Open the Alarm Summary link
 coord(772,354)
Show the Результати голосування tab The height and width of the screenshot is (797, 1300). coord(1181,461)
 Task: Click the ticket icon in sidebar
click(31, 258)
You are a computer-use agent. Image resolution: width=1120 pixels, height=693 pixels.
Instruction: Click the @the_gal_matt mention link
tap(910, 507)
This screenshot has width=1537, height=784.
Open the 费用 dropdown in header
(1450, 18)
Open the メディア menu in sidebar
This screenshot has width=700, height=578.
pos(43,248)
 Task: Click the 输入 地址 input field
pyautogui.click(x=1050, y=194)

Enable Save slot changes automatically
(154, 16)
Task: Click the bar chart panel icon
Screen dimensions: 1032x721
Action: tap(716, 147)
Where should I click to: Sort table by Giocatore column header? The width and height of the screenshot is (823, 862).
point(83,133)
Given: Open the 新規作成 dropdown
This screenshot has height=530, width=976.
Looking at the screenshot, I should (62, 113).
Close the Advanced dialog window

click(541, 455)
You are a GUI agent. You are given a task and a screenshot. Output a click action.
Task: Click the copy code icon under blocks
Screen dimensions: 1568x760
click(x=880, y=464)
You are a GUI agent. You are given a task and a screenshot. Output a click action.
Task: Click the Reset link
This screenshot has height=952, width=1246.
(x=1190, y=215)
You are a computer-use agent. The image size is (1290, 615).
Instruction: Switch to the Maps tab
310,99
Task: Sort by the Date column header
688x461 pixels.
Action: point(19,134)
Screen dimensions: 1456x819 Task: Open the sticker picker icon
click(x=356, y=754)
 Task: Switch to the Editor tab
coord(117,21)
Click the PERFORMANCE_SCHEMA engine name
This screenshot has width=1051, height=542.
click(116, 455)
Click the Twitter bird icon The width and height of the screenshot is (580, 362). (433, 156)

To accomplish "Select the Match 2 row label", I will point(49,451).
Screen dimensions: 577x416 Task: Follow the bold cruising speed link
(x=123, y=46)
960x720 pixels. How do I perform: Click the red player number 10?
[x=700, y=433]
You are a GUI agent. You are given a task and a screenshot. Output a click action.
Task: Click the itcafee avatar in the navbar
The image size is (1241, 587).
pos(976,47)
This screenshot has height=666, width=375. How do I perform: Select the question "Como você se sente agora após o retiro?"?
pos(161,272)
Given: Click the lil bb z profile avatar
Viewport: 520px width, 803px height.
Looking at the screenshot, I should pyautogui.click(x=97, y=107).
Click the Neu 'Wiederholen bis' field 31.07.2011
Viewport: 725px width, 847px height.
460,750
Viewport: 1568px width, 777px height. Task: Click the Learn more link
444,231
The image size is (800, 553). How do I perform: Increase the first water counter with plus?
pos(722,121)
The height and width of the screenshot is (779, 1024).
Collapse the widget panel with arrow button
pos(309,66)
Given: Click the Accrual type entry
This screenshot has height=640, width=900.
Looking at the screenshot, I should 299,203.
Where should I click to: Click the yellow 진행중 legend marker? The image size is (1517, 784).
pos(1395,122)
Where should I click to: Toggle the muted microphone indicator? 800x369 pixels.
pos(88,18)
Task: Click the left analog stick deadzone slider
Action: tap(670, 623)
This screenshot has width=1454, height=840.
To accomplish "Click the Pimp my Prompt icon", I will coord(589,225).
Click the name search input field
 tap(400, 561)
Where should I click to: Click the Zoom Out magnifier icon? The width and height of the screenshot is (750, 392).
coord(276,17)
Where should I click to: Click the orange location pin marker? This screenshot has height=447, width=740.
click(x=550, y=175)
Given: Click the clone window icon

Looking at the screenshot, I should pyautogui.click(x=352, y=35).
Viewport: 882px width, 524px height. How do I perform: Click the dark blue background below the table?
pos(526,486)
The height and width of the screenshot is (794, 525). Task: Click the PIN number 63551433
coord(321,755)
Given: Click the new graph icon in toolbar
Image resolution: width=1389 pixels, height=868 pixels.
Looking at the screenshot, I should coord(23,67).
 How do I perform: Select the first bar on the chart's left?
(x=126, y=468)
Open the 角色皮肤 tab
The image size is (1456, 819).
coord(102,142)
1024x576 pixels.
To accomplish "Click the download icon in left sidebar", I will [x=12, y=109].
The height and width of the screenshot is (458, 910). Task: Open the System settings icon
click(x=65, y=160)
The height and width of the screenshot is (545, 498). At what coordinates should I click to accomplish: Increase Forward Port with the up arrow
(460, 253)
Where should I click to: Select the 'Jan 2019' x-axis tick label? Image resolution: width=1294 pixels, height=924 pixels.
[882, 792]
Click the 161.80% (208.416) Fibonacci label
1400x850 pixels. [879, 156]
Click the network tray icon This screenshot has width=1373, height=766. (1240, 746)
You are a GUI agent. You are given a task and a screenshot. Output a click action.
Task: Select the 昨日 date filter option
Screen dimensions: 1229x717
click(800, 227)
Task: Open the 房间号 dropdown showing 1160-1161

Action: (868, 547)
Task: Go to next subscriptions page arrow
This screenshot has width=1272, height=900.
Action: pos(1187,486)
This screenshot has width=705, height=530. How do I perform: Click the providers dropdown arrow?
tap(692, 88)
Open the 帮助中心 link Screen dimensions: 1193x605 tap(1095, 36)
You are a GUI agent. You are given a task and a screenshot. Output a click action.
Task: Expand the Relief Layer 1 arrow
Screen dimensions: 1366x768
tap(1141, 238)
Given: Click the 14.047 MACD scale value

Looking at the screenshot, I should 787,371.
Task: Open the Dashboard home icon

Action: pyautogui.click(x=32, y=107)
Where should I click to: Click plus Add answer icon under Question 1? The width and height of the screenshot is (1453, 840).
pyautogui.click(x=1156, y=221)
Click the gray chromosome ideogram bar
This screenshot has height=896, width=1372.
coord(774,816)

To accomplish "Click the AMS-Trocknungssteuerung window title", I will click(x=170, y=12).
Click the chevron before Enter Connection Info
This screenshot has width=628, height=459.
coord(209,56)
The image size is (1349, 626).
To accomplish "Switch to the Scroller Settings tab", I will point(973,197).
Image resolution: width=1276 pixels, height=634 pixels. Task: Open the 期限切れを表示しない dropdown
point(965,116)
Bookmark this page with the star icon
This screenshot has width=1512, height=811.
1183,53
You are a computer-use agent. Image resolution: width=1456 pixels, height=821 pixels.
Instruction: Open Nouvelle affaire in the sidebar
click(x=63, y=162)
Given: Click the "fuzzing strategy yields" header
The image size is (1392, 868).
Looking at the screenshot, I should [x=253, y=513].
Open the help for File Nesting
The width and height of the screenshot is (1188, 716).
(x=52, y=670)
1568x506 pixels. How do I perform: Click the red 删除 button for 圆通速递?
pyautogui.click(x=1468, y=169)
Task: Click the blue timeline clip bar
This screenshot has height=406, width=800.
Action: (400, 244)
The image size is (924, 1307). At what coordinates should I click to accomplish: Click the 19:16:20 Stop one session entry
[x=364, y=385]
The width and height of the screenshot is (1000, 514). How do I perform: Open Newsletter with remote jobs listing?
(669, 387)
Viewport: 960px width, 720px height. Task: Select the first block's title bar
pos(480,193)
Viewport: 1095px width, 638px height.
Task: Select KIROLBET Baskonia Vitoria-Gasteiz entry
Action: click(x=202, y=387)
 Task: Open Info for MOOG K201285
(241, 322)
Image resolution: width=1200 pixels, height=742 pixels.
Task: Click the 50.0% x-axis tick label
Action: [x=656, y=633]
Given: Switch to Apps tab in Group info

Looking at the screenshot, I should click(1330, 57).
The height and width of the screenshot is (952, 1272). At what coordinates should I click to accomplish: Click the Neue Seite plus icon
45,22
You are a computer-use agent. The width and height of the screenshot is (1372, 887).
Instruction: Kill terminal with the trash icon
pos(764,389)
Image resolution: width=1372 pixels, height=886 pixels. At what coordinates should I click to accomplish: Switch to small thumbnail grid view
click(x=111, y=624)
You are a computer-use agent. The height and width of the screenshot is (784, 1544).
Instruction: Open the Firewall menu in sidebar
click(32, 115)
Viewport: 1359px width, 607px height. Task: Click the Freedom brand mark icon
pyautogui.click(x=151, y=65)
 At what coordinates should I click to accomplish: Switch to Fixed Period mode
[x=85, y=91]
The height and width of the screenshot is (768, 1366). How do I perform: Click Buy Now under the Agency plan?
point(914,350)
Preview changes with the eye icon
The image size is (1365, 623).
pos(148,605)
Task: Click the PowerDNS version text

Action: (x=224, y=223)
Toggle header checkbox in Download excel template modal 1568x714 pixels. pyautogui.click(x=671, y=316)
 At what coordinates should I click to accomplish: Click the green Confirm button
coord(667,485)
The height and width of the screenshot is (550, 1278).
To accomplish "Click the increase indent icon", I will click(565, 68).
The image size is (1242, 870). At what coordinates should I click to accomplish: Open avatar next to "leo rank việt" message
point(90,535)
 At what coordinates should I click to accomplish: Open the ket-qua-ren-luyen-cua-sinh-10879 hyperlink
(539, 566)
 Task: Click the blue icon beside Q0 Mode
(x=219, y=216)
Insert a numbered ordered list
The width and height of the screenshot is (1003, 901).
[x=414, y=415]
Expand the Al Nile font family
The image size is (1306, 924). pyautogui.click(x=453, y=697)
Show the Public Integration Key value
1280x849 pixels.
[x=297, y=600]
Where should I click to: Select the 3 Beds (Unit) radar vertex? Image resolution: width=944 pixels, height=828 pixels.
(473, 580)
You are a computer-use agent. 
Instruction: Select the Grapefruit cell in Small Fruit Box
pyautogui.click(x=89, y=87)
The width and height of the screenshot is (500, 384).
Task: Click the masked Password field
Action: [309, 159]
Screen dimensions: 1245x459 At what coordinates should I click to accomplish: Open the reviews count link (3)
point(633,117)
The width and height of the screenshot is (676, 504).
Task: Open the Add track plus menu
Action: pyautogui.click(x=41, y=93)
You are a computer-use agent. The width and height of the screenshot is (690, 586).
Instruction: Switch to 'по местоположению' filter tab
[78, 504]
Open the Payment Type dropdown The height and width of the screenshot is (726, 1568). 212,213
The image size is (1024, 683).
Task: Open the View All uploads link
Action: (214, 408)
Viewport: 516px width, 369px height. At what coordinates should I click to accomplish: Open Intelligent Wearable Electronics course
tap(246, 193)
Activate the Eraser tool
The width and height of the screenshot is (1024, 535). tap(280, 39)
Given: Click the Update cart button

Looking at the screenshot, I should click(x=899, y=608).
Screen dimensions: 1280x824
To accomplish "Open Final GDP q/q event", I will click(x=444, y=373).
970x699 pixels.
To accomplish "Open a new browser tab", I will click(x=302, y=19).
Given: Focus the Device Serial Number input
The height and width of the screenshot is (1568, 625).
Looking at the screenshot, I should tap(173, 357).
==========
Please give the data from the line containing "green Confirm button" up to and including the line containing "point(90,535)" as a JSON list of strings, one string per line, with blank lines left out.

- **Reply**:
[
  " At what coordinates should I click to accomplish: Click the green Confirm button",
  "coord(667,485)",
  "The height and width of the screenshot is (550, 1278).",
  "To accomplish \"Click the increase indent icon\", I will click(565, 68).",
  "The image size is (1242, 870). At what coordinates should I click to accomplish: Open avatar next to \"leo rank việt\" message",
  "point(90,535)"
]